WORK TO BE COMPLETED
Reproduce the listing below in its entirety. Change nothing.

GIVEN RECORDS
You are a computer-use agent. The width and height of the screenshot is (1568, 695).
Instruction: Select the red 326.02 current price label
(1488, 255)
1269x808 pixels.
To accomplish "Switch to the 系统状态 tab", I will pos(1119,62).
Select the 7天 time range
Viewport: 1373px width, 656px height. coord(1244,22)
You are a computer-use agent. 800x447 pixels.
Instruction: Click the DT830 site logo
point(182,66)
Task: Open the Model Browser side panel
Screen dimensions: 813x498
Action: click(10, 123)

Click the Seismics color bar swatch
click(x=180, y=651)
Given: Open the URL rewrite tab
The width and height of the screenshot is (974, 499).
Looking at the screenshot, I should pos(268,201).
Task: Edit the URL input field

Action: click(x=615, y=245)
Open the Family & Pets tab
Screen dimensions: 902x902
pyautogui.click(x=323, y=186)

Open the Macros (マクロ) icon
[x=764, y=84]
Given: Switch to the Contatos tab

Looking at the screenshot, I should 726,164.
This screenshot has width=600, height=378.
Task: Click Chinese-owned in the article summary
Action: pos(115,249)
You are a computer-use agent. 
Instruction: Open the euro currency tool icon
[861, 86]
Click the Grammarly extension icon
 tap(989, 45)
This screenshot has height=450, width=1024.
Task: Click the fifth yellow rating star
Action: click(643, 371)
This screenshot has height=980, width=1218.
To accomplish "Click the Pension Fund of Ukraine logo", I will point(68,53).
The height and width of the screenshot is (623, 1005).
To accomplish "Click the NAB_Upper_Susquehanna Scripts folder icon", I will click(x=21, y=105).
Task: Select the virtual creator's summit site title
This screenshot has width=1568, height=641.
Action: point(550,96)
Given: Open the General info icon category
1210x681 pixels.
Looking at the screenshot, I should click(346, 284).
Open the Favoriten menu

EXERCISE SOLUTION
You are a computer-use agent. The width and height of the screenshot is (1568, 695).
Instruction: Select the red 326.02 current price label
(1488, 255)
1269x808 pixels.
To accomplish "Switch to the 系统状态 tab", I will pos(1119,62).
Select the 7天 time range
Viewport: 1373px width, 656px height. coord(1244,22)
You are a computer-use agent. 800x447 pixels.
Instruction: Click the DT830 site logo
point(182,66)
Task: Open the Model Browser side panel
Screen dimensions: 813x498
Action: click(10, 123)

Click the Seismics color bar swatch
click(x=180, y=651)
Given: Open the URL rewrite tab
The width and height of the screenshot is (974, 499).
Looking at the screenshot, I should pos(268,201).
Task: Edit the URL input field

Action: click(x=615, y=245)
Open the Family & Pets tab
Screen dimensions: 902x902
pyautogui.click(x=323, y=186)

Open the Macros (マクロ) icon
[x=764, y=84]
Given: Switch to the Contatos tab

Looking at the screenshot, I should 726,164.
This screenshot has width=600, height=378.
Task: Click Chinese-owned in the article summary
Action: pos(115,249)
You are a computer-use agent. 
Instruction: Open the euro currency tool icon
[861, 86]
Click the Grammarly extension icon
 tap(989, 45)
This screenshot has height=450, width=1024.
Task: Click the fifth yellow rating star
Action: click(643, 371)
This screenshot has height=980, width=1218.
To accomplish "Click the Pension Fund of Ukraine logo", I will point(68,53).
The height and width of the screenshot is (623, 1005).
To accomplish "Click the NAB_Upper_Susquehanna Scripts folder icon", I will click(x=21, y=105).
Task: Select the virtual creator's summit site title
This screenshot has width=1568, height=641.
Action: point(550,96)
Given: Open the General info icon category
1210x681 pixels.
Looking at the screenshot, I should click(346, 284).
Open the Favoriten menu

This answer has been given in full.